Undocumented Irish urged to remain calm after Boston arrest

Department says number of deported Irish has not risen under Trump administration

The arrest of John Cunningham, a Donegal man living illegally in Boston has sent a shock wave of anxiety through the city's Irish community. He appeared on an RTE Prime Time programme in March on the undocumented Irish. Video: RTE /Prime Time

 

The Department of Foreign Affairs has urged undocumented Irish in the US “to remain calm” after a prominent Donegal man living illegally for 18 years in Boston was arrested for immigration violations.

John Cunningham (38), who has been undocumented in the US since 1999, was arrested by US Immigration and Customs Enforcement (ICE) officials at a private residence in Boston on Friday.

Mr Cunningham, a native of Glencolmcille and a prominent member of the Irish community and the GAA in Boston, is being held in a detention centre in the city awaiting deportation to Ireland.

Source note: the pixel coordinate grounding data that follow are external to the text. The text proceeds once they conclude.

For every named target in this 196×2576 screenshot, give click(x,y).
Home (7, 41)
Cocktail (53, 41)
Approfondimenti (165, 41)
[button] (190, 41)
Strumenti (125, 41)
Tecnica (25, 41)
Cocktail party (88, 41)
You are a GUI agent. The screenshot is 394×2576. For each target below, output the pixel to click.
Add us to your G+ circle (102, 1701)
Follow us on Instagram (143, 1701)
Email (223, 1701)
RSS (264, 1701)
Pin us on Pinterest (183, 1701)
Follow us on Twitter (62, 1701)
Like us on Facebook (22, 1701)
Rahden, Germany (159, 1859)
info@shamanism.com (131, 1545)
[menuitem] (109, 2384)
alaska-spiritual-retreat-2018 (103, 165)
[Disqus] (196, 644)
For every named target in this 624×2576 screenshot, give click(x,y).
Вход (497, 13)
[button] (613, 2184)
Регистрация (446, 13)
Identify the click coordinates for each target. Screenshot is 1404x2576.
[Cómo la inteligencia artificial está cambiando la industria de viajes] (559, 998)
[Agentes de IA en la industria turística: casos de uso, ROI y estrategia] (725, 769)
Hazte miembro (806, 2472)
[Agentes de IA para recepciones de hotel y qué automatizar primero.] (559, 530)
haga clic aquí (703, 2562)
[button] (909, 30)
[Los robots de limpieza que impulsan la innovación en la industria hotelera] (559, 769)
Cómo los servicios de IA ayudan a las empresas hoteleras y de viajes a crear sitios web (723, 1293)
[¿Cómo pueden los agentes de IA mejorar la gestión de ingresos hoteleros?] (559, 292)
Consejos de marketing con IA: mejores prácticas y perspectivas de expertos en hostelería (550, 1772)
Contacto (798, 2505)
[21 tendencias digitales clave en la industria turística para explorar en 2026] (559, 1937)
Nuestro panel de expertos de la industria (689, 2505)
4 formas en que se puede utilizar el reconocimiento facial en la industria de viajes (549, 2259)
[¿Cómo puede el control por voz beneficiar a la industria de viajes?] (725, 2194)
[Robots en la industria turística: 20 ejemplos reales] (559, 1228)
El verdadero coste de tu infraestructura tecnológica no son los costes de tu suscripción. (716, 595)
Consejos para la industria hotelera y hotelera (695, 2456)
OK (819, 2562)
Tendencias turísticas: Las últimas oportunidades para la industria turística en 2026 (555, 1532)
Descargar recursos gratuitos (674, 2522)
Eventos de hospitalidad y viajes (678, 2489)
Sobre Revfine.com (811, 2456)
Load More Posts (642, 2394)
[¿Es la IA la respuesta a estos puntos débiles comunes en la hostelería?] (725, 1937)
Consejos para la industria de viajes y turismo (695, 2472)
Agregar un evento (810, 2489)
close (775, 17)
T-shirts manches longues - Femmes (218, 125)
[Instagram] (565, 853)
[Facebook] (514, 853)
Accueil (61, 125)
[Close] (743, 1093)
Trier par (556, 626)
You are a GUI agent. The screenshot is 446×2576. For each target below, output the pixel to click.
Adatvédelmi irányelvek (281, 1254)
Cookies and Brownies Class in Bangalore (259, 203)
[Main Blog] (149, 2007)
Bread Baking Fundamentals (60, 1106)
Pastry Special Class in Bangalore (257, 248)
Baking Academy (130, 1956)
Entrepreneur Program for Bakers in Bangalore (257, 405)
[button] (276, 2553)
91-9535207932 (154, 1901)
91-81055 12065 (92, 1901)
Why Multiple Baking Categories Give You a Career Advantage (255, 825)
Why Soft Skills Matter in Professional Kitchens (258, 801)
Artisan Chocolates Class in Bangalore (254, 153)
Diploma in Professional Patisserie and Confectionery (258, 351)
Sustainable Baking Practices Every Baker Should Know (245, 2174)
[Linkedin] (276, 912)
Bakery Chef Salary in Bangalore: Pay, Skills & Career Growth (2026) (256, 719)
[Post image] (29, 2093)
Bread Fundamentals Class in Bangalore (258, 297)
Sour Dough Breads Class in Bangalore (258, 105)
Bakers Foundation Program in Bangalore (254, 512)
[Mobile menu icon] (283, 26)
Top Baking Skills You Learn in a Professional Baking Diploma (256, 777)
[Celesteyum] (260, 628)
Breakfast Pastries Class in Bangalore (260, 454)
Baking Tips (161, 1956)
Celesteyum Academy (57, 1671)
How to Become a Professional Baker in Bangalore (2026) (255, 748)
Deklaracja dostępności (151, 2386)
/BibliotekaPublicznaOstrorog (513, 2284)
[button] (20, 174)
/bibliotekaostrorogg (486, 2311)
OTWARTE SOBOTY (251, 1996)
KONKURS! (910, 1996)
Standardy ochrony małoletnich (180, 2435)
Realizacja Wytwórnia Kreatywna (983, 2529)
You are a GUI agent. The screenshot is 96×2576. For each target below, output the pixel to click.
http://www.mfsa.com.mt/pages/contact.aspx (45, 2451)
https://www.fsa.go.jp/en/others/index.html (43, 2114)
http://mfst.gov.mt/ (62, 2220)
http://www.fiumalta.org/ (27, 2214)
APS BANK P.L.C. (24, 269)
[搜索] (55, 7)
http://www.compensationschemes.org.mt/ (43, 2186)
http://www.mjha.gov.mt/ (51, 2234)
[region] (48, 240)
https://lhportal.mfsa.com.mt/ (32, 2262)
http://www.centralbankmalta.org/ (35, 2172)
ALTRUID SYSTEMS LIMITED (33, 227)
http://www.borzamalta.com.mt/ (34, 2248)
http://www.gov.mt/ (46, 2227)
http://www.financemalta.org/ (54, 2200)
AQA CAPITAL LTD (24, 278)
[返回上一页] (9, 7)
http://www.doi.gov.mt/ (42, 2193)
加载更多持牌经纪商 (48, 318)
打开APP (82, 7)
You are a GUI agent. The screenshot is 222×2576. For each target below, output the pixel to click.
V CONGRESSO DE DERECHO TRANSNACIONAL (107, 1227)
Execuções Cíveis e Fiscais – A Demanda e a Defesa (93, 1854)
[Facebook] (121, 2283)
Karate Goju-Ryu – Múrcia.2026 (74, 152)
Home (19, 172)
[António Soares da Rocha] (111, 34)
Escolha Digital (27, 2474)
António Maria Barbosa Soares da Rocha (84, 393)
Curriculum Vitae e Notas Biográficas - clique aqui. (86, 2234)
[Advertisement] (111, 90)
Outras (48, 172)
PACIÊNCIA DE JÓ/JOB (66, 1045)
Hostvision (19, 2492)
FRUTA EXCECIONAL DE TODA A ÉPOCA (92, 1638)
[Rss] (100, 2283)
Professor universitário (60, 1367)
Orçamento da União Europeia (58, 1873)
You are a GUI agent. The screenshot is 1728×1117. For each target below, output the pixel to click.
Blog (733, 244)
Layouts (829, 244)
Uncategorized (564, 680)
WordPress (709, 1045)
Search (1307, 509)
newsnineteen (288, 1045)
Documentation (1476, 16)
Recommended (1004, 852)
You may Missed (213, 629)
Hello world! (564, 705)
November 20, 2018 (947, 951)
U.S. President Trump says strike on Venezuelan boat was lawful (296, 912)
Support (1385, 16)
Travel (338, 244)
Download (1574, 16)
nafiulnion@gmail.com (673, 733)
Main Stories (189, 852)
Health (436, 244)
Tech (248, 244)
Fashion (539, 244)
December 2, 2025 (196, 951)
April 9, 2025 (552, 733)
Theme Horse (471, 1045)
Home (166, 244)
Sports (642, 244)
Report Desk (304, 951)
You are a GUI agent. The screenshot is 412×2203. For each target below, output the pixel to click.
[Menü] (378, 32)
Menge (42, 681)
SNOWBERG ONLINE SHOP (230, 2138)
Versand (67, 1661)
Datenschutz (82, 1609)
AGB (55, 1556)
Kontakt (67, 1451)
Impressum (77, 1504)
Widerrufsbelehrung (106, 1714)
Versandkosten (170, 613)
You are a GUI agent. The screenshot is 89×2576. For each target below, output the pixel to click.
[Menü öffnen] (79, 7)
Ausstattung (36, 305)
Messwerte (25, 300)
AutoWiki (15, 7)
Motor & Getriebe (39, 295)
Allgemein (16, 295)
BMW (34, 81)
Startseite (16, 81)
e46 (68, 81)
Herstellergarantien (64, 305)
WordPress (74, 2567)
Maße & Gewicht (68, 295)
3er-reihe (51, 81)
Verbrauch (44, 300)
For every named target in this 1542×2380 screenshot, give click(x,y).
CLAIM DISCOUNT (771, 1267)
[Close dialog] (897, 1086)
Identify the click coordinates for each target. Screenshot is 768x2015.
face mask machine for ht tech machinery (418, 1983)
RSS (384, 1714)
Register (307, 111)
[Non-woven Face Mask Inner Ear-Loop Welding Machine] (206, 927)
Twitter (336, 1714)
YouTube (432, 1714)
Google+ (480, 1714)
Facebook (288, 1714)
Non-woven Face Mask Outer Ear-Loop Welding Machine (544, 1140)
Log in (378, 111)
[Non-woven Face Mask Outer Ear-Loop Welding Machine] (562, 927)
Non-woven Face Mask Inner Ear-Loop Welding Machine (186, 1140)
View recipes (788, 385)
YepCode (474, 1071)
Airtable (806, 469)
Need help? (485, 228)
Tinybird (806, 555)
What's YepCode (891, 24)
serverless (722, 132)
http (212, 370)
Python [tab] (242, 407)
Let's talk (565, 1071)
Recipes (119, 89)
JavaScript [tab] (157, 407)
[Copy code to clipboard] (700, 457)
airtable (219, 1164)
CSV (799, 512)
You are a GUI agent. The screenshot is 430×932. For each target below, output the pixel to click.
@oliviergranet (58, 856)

A spokesman for ICE said that Mr Cunningham had breached the terms of the US visa waiver programme by staying beyond the 90-day limit in which visitors can remain in the country without a visa.

Mr Cunningham had a high public profile in the Boston area as an undocumented immigrant and an active member of the Irish-American community in the city. He was interviewed in an RTÉ Prime Time programme broadcast last March on life as an undocumented immigrant in the US.

Sweeping crackdown

His arrest and impending deportation has alarmed other unauthorised residents in Massachusetts who fear a sweeping crackdown by the Trump administration on illegal immigrants.

Since taking office, US president Donald Trump has taken a more aggressive stance on illegal immigrants by signing executive orders that expand the authority of individual immigration officers.

Under president Barack Obama, immigration officers prioritised enforcement against undocumented immigrants who threatened public safety or committed serious criminal offenses.

Mr Trump has expanded the definition of “criminal”, handing more power to individual immigration officers to take enforcement action and expanding the pool of potential targets for deportation.

Seeking to reassure Irish living in the US, the Department of Foreign Affairs said that the Irish embassy in Washington had been in close contact with US authorities and that the number of deportations of Irish citizens by ICE agents to date this year has not increased compared to recent years.

The department advised concerned Irish citizens to stay in touch with their local consulate and immigration centre and, if necessary, to consult with an immigration lawyer.

Consular assistance

Mr Cunningham is receiving consular assistance from the Irish consulate in Boston.

“We are aware of a number of arrests of Irish citizens who have come to the attention of the US immigration authorities,” said the department in response to queries from The Irish Times.

“We are conscious of the understandable concern amongst the Irish community in the US, as there is in others, given developments under the new administration.”

Illegal immigrants can, in certain so-called “sanctuary” cities and states, lead relatively normal lives, buying property, starting businesses and applying for driving licences as city and state officials are directed not to report unauthorised immigrants if caught for minor offences to US federal immigration officers.

Mr Trump has pledged to crack down on these cities and states, which include Boston.

Coming to terms

Mr Cunningham’s parents, John and Mary Cunningham, live at Teelin, near Glencolmcille. John’s younger brother Brian said they were still coming to terms with his arrest.

Brendan Byrne, who was a year ahead of Mr Cunningham in school in Donegal, said: “He was always a person committed to causes and there are so many Irish people in limbo as illegal immigrants out in the US that he probably felt he should speak out. He was always a very brave person.”

Mr Byrne, a former Donegal county councillor, said Mr Cunningham gave “a big chunk of his life” to America.

“When you give so many years of your life to a city as he did to Boston, you would think there may be some way you could get citizenship.”